Every self-loathing rap kid (the only kind) has that KRS/Shabba maxi-single stored away somewhere, or Buju’s “It Was a Good Day”-jackin’ remix of “Champion”  or Mad Lion’s “Take It Easy” or that white Whitey Don 12” “Article” with Phife and Chip Fu or Tiger’s “Windscreen” feat. Q-Tip or Capleton’s “Wings of the Morning” (grabbing Slick Rick’s “Children’s Story”) or the Special Ed remix of “Slam” or pretty much anything by Supercat, especially his appearance on the “Jump” remix (yes, that “Jump,” no fear, no shame).

On Giddimani Perfect burns all of those Jamaican-American bridges to build new ones. You’ve seen Mr Lif or Lateef live and you know how much a ragga-bounce in a rapper’s delivery can increase the sheer fun and wit and buoyancy of any given performance, can turn a head nod into a grin and head nod as a melodic, breathless sing-song element is peppered dead-on-beat to a rapped verse, that lost art that Dose-One is now turning into alchemy. Perfect chats and sings with the enthusiasm that made every debut Heiro record a time-capsule of distilled excitement.

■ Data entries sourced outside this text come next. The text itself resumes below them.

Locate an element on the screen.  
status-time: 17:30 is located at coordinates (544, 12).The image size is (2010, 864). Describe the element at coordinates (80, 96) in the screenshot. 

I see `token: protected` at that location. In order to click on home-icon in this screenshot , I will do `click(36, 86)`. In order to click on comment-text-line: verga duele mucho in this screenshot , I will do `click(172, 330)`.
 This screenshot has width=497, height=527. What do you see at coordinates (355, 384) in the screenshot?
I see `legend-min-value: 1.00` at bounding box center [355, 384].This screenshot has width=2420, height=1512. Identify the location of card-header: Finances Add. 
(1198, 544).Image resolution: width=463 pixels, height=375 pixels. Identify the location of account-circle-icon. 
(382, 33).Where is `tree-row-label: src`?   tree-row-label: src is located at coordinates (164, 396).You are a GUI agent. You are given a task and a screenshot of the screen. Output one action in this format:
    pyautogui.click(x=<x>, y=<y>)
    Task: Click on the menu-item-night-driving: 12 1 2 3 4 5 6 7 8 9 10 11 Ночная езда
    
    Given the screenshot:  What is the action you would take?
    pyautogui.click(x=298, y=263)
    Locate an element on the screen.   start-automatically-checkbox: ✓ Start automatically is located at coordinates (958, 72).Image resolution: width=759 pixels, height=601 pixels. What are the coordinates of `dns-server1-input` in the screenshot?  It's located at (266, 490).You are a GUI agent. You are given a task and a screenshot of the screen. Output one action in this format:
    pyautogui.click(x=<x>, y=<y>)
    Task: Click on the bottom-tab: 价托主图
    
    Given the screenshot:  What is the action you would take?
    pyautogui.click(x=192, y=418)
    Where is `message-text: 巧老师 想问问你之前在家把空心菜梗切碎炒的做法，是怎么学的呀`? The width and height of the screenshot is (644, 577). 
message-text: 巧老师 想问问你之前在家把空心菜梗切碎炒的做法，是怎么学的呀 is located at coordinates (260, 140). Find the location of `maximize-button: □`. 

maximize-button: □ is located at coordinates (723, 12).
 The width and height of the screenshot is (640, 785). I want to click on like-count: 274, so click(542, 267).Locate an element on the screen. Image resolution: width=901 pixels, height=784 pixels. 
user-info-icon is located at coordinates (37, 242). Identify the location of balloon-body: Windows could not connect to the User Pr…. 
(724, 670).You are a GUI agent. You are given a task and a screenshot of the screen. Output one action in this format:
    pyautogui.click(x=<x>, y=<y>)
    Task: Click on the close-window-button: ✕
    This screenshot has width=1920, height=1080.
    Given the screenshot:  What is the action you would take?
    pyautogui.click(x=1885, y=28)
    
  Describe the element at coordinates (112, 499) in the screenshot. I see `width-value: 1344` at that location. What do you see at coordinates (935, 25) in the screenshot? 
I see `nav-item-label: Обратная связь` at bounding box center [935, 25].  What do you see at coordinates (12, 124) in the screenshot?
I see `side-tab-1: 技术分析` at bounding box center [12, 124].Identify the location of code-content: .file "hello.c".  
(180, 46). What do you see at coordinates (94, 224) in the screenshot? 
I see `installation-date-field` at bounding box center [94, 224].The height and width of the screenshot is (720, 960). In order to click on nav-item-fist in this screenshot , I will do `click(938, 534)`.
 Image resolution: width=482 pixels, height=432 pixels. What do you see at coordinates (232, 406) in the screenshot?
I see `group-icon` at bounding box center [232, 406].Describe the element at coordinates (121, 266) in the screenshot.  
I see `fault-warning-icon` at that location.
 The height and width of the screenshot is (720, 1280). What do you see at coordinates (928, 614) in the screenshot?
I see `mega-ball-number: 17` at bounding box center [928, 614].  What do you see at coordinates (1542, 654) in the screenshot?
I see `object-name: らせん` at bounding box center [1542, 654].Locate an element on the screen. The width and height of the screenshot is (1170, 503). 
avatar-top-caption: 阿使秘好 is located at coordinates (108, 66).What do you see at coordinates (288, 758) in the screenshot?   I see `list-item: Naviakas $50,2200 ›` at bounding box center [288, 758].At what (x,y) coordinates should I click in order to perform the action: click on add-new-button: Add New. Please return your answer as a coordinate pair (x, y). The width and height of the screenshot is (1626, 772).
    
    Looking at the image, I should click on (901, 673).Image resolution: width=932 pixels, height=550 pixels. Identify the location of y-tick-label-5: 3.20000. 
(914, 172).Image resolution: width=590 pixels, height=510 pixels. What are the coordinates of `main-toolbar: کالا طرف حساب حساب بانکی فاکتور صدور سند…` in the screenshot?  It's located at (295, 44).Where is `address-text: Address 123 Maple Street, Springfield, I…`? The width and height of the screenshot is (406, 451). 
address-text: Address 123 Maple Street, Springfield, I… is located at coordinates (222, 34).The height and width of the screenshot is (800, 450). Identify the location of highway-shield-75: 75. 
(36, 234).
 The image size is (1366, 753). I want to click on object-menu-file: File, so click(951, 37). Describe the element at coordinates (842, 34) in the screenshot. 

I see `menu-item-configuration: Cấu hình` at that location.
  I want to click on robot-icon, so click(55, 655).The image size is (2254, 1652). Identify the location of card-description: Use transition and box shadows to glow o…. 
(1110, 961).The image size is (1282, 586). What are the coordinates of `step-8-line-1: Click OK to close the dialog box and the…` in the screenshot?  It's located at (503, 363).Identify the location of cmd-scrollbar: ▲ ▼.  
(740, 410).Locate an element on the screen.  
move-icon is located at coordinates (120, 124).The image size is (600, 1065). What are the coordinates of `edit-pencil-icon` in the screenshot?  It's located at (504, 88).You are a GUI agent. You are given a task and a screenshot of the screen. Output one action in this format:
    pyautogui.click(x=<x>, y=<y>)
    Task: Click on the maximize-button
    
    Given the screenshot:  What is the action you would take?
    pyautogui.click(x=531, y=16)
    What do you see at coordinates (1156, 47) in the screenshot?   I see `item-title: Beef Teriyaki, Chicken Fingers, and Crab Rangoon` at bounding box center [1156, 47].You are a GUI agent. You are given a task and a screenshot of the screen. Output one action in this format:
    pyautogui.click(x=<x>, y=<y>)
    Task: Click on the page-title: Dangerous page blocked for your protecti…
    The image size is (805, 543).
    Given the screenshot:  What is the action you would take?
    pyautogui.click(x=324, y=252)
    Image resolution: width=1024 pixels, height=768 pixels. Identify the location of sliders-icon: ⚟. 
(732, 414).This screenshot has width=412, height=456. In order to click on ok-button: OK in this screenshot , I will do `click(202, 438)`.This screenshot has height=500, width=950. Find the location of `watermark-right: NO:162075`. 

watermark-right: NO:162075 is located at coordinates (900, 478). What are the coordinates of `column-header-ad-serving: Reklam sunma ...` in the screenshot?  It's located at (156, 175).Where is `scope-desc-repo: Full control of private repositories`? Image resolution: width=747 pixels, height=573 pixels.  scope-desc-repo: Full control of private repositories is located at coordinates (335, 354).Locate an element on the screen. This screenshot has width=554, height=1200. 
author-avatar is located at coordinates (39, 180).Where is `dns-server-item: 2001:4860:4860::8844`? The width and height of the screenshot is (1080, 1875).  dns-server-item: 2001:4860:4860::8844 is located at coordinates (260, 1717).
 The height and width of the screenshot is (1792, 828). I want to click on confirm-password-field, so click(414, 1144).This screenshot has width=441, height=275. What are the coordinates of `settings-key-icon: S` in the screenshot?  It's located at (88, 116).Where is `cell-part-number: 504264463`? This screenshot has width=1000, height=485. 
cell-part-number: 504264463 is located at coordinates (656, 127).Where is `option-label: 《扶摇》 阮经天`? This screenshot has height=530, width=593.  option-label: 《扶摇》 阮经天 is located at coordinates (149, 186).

Yes, I did in fact write, “Perfect chats and sings with the enthusiasm that made every debut Heiro record a time-capsule of distilled excitement.” He sings about Jamaica-US relations on various levels, and is capable of turning a seductive party-jam (“Hand Cart Bwoy”) into an ode to the powers of the simple life, all by contrast to whatever we do here in North America, and all simply by virtue of his smart track listing. And while “Hand Cart Bwoy” will likely go down as one of his best-ever songs, see “Market Place” for the figurehead lines: “I’ve never seen an airplane crash in a building around here / in Jamaica you should have no fear… / so don’t be afraid / if you should hear a lickle one shot burst / the gangsters are playing / but in Iraq it is worse.” Perfect’s writing is remarkable for the way it channels global politics through a foreign local perspective. Perfect’s delivery is remarkable for the way he savours every single word that crosses his tongue (see “8 Gangsters”). His melodies are gorgeous, his energy infectious (“Hit Dem”), and even his back-up vocalists would steal the show if he weren’t such a tight-wound packet of smarts and charisma, an insurmountable obstacle. If you were a sucker for the pure energy in any of the above-listed records, this album is your floodgates to a new crop of Jamaican music that operates on its own terms. Which is essential, since most contemporary rap would melt in this light, anyway.